* _Excerpt from a dataset_
··········
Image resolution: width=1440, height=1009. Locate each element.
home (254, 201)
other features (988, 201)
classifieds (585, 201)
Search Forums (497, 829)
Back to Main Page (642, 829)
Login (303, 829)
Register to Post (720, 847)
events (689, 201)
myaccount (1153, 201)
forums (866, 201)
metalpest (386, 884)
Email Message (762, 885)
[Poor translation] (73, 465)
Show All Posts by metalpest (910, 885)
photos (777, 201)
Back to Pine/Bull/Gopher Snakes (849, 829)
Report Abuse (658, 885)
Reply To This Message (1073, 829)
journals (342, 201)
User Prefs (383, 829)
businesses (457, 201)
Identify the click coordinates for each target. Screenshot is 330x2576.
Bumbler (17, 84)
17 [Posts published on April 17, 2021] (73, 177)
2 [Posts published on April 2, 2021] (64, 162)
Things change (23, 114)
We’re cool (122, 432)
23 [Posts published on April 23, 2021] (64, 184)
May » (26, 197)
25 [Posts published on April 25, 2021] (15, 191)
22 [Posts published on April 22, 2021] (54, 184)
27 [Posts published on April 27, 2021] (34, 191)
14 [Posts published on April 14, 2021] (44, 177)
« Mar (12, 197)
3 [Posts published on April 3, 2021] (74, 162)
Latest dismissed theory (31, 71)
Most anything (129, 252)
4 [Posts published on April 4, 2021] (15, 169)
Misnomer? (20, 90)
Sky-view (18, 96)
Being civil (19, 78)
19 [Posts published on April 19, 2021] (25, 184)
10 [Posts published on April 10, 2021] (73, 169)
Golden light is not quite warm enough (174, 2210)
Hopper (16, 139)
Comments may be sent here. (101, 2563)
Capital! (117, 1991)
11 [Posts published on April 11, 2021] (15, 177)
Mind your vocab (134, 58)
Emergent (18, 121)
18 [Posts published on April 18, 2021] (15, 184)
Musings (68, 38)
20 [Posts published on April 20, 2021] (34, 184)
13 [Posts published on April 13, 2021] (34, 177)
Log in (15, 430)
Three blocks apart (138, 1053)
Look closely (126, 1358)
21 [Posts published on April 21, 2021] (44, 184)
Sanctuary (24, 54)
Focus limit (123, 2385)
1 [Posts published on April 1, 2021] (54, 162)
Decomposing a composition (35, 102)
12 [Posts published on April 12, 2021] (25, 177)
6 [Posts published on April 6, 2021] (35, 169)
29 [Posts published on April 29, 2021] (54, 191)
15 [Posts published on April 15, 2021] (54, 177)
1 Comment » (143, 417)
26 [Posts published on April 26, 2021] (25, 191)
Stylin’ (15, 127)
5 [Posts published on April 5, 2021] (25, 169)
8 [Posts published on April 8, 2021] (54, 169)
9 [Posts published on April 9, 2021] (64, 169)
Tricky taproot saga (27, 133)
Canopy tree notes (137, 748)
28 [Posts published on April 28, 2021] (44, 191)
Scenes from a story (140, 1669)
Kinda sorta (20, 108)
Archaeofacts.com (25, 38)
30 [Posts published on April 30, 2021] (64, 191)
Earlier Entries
··········
* _Required work_
Can you write out every row from the start through the row containing "Latest dismissed theory (31, 71)", requests included, with each coordinate in the answers increased by 136?

* _Complete answer_
Image resolution: width=1440, height=1009. Locate each element.
home (390, 337)
other features (1124, 337)
classifieds (721, 337)
Search Forums (633, 965)
Back to Main Page (778, 965)
Login (439, 965)
Register to Post (856, 983)
events (825, 337)
myaccount (1289, 337)
forums (1002, 337)
metalpest (522, 1020)
Email Message (898, 1021)
[Poor translation] (209, 601)
Show All Posts by metalpest (1046, 1021)
photos (913, 337)
Back to Pine/Bull/Gopher Snakes (985, 965)
Report Abuse (794, 1021)
Reply To This Message (1209, 965)
journals (478, 337)
User Prefs (519, 965)
businesses (593, 337)
Identify the click coordinates for each target. Screenshot is 330x2576.
Bumbler (153, 220)
17 [Posts published on April 17, 2021] (209, 313)
2 [Posts published on April 2, 2021] (200, 298)
Things change (159, 250)
We’re cool (258, 568)
23 [Posts published on April 23, 2021] (200, 320)
May » (162, 333)
25 [Posts published on April 25, 2021] (151, 327)
22 [Posts published on April 22, 2021] (190, 320)
27 [Posts published on April 27, 2021] (170, 327)
14 [Posts published on April 14, 2021] (180, 313)
« Mar (148, 333)
3 [Posts published on April 3, 2021] (210, 298)
Latest dismissed theory (167, 207)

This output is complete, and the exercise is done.